A family has settled its compensation claim for a lack of medical care at a Birmingham Hospital following their son´s death due to brain damage.
On 31st December 2009, Ross Askew (33) from Selly Oak in the West Midlands started to suffer abdominal pains. He attended the Selly Oak Hospital the following day, and was transferred to Birmingham´s Queen Elizabeth Hospital after being diagnosed with severe necrotising pancreatitis.
During the admissions process, Ross – who was already undergoing treatment for a recurring brain tumour – started to vomit bile, which blocked his respirator. Unable to breath, Ross suffered acute respiratory failure and went into cardiac arrest.
Due to being starved of oxygen, Ross suffered a significant brain injury. He was transferred to the specialist rehabilitation unit in April 2010, and discharged into the care of his family the following August. Tragically, Ross died on 10th October 2011 after being readmitted to hospital for treatment on his brain tumour.

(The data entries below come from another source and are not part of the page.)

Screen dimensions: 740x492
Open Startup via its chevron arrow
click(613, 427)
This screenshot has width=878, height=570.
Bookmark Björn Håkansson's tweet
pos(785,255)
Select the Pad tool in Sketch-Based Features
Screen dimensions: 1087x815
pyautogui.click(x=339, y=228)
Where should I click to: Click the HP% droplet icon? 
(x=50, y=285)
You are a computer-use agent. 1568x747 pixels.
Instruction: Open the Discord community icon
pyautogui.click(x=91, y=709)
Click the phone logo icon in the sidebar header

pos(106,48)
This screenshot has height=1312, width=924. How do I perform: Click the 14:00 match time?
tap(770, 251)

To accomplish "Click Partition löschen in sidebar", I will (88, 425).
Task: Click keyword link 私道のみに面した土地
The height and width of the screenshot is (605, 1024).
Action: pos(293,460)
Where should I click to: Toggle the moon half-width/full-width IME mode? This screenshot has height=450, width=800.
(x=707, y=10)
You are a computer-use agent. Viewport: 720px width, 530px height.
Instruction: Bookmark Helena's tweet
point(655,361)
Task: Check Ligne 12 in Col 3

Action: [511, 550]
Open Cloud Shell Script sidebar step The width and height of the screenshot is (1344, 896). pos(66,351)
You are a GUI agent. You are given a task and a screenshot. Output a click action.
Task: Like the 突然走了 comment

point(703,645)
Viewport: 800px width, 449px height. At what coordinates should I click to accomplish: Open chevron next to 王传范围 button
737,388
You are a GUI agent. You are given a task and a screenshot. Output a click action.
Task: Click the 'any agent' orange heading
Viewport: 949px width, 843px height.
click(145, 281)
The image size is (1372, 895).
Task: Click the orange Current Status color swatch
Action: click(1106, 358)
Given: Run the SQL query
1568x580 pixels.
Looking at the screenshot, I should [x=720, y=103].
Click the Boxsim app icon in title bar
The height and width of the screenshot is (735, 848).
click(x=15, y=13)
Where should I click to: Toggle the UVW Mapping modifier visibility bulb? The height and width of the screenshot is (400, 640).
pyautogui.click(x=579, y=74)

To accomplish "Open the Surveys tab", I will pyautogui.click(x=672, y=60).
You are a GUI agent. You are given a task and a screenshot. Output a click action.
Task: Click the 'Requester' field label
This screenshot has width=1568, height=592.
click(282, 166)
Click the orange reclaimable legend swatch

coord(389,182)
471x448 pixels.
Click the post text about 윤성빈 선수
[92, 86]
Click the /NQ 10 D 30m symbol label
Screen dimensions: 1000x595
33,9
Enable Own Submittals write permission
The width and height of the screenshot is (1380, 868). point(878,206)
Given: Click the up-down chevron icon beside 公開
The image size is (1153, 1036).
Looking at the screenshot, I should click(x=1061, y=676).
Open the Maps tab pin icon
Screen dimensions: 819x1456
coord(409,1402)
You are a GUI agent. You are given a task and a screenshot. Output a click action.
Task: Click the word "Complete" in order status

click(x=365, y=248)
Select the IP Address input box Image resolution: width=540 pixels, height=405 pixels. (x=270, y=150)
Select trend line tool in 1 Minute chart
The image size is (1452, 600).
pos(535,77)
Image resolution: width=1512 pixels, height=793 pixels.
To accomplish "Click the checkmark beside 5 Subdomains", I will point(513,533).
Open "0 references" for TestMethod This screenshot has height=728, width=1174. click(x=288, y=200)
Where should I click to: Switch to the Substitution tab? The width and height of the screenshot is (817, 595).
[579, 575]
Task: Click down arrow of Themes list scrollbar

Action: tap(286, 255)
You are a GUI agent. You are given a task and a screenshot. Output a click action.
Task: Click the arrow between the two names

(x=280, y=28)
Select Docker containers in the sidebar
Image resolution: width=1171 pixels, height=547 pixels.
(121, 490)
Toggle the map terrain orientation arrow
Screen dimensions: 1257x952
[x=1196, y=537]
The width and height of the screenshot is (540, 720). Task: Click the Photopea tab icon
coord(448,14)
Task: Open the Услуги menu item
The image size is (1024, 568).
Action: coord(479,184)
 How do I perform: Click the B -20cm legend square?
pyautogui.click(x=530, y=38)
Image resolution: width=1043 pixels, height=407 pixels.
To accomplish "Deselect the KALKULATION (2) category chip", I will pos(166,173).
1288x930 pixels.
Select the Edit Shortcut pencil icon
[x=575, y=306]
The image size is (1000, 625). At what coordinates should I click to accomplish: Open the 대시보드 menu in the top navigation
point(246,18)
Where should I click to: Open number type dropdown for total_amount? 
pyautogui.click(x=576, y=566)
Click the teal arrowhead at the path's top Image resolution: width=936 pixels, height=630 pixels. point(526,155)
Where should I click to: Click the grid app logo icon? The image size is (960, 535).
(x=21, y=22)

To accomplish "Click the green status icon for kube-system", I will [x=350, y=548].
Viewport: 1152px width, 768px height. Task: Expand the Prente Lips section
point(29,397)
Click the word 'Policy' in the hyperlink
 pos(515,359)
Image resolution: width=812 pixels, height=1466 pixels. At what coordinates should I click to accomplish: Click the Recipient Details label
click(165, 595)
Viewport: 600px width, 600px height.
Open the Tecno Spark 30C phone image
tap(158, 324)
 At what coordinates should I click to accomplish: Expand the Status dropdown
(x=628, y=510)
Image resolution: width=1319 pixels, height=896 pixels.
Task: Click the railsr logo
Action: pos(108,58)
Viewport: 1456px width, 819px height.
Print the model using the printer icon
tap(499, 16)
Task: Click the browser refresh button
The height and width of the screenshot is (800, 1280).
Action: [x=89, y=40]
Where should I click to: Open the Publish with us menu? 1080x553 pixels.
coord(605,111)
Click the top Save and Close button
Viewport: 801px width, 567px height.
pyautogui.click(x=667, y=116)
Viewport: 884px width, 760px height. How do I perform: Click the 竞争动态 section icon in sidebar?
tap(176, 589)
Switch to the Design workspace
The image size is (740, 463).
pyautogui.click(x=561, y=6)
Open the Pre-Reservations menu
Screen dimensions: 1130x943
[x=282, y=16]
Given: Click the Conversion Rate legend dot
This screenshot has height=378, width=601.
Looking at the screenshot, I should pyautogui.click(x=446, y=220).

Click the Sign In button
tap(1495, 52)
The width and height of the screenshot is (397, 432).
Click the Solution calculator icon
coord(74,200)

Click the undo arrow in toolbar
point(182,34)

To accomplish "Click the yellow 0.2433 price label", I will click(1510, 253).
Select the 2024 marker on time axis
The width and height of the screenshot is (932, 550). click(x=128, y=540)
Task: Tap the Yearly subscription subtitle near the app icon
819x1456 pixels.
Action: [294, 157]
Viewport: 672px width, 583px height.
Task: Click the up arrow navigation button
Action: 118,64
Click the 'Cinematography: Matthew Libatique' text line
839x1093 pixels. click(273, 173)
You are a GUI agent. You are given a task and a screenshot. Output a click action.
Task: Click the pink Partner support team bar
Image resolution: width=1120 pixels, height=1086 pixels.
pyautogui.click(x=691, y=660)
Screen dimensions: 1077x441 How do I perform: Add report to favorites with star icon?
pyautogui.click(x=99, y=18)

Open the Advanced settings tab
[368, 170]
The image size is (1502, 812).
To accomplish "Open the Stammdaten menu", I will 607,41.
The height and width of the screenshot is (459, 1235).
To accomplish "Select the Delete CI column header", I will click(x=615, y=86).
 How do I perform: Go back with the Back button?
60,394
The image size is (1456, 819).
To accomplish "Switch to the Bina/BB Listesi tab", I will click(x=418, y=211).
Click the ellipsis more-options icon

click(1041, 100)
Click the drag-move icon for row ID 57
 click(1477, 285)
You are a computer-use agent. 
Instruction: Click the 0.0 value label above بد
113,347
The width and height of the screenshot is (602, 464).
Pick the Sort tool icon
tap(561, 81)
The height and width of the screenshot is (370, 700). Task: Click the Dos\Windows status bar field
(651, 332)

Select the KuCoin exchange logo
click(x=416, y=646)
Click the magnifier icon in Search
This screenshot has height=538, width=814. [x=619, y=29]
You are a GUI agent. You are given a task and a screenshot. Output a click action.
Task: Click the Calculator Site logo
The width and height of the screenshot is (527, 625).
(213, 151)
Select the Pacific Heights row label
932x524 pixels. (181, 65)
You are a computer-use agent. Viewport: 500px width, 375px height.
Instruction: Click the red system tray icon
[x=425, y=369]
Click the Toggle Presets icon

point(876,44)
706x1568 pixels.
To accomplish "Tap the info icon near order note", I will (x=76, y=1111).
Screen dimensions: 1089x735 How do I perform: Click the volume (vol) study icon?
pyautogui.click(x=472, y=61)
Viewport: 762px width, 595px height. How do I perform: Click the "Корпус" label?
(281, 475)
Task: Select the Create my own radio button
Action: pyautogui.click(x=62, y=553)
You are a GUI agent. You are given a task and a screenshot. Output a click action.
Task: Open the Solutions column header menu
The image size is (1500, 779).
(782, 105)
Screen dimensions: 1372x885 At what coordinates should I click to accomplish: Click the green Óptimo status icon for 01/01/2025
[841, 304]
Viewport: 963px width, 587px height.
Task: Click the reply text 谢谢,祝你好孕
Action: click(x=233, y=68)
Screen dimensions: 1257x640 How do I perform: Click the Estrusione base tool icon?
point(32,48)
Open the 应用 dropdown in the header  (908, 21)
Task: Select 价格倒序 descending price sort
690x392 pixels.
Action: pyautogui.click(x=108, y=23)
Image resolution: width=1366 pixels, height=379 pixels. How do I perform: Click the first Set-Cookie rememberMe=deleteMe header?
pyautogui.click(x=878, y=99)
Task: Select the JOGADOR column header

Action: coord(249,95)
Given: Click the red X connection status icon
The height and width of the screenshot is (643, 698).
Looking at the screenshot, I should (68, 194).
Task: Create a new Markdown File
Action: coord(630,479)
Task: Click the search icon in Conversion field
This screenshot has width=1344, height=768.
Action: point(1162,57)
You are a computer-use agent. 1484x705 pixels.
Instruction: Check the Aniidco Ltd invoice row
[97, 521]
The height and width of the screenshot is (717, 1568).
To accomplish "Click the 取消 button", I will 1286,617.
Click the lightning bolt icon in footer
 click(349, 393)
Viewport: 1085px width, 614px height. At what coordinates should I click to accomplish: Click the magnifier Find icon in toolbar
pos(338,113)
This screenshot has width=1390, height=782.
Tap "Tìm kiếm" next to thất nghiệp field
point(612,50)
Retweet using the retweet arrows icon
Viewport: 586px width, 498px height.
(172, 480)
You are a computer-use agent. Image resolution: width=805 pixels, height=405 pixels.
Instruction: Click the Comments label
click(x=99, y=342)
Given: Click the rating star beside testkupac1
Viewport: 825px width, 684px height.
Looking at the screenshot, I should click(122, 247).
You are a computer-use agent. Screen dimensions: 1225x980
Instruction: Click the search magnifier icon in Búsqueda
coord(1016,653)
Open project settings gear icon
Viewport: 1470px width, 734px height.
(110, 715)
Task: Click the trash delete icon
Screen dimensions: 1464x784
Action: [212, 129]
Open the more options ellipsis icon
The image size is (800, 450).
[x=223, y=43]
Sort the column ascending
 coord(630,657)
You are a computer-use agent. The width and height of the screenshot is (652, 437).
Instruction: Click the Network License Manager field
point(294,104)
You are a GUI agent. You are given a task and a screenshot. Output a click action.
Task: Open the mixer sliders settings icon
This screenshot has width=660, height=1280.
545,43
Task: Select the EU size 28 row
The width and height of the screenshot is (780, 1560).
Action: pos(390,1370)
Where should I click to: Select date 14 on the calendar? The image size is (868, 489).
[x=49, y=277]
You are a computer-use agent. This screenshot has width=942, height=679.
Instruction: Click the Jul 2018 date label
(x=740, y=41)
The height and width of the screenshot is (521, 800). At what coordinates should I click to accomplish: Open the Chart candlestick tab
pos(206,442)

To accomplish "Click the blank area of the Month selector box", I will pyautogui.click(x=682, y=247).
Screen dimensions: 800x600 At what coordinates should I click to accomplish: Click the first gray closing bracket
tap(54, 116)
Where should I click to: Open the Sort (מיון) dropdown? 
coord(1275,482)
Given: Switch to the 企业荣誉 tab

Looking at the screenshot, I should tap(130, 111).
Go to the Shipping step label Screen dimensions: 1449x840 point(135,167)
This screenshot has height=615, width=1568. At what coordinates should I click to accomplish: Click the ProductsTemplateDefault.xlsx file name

Ross´s devastated mother – Carol – sought legal advice, and made a compensation claim for a lack of medical care at a Birmingham hospital. Carol alleged in her legal action that the care provided during Ross´s admission to the Queen Elizabeth Hospital was sub-standard and responsible for his death.
The University Hospitals Birmingham NHS Foundation Trust denied liability for Ross´s death, and argued that the treatment he received during the admissions process was unrelated to the cause of his death. Nonetheless, an undisclosed settlement of compensation was negotiated between the parties without an admission of liability.
Speaking after the compensation claim for a lack of medical care at a Birmingham hospital had been resolved, Carol Askew told her local press:
“We are bitterly disappointed that the Trust did not accept responsibility for the failings in his treatment. After he suffered the brain injury in early 2010, Ross needed 24-hour care as he wasn’t able to move independently or look after himself. We are devastated that he was taken away from us so suddenly and it is incredibly difficult for us to come to terms with.”